**Data for review**
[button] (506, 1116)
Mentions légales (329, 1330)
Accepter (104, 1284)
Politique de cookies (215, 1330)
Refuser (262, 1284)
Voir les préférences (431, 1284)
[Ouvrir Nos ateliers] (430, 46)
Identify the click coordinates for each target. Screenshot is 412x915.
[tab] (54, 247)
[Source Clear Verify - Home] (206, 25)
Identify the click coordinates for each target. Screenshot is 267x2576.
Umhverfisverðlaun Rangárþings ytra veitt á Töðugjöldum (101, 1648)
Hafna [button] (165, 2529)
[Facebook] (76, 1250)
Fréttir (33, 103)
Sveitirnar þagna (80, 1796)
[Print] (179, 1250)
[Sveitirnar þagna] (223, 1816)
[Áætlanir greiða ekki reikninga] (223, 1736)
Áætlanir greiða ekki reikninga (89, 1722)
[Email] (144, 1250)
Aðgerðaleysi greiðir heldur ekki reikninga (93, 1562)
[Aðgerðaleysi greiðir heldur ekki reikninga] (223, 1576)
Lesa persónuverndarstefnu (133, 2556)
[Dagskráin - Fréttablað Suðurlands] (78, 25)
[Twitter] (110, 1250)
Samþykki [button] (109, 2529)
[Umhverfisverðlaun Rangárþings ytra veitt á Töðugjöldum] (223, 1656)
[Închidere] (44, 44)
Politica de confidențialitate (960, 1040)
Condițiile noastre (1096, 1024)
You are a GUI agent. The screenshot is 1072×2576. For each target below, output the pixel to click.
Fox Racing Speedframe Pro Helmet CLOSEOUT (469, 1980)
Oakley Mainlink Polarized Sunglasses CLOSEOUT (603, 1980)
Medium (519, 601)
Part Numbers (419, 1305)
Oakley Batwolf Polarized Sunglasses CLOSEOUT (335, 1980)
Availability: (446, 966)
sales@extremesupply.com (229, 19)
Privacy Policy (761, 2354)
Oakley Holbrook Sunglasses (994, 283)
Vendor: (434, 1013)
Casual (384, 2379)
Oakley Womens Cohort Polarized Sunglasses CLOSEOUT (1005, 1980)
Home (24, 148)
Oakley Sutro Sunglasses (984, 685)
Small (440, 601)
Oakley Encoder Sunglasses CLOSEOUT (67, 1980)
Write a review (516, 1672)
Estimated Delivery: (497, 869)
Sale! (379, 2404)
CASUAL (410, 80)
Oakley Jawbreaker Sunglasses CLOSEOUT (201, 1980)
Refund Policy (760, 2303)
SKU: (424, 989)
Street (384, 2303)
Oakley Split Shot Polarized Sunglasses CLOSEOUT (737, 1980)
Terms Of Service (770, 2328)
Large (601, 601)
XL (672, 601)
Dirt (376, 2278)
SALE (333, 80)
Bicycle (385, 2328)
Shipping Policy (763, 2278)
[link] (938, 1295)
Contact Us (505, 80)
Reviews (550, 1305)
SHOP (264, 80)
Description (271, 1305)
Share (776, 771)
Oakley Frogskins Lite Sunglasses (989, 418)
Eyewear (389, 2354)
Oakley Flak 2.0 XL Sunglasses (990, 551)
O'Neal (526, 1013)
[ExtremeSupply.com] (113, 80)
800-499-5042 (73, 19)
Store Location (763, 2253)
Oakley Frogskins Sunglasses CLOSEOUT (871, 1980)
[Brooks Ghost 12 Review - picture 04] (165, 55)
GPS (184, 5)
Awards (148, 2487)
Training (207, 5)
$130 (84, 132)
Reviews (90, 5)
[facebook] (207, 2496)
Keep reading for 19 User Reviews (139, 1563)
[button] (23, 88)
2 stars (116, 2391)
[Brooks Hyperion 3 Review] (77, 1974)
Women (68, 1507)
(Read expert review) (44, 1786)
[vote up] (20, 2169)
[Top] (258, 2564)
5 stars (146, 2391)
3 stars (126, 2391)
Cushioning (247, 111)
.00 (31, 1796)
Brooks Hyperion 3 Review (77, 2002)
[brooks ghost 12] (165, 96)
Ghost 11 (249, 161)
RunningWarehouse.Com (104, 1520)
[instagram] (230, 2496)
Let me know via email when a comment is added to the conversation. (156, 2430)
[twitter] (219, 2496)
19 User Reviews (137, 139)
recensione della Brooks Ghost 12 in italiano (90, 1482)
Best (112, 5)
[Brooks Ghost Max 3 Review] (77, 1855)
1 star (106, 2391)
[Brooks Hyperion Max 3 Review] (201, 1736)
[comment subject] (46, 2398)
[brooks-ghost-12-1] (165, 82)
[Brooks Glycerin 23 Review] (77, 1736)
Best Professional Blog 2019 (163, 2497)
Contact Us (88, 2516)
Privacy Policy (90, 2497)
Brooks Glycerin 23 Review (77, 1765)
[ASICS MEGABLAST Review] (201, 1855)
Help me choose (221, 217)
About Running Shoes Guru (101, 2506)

**Task to complete**
With the string "ytra" as the key, filter the data above and show the lines that match.

**Answer to this exercise**
Umhverfisverðlaun Rangárþings ytra veitt á Töðugjöldum (101, 1648)
[Umhverfisverðlaun Rangárþings ytra veitt á Töðugjöldum] (223, 1656)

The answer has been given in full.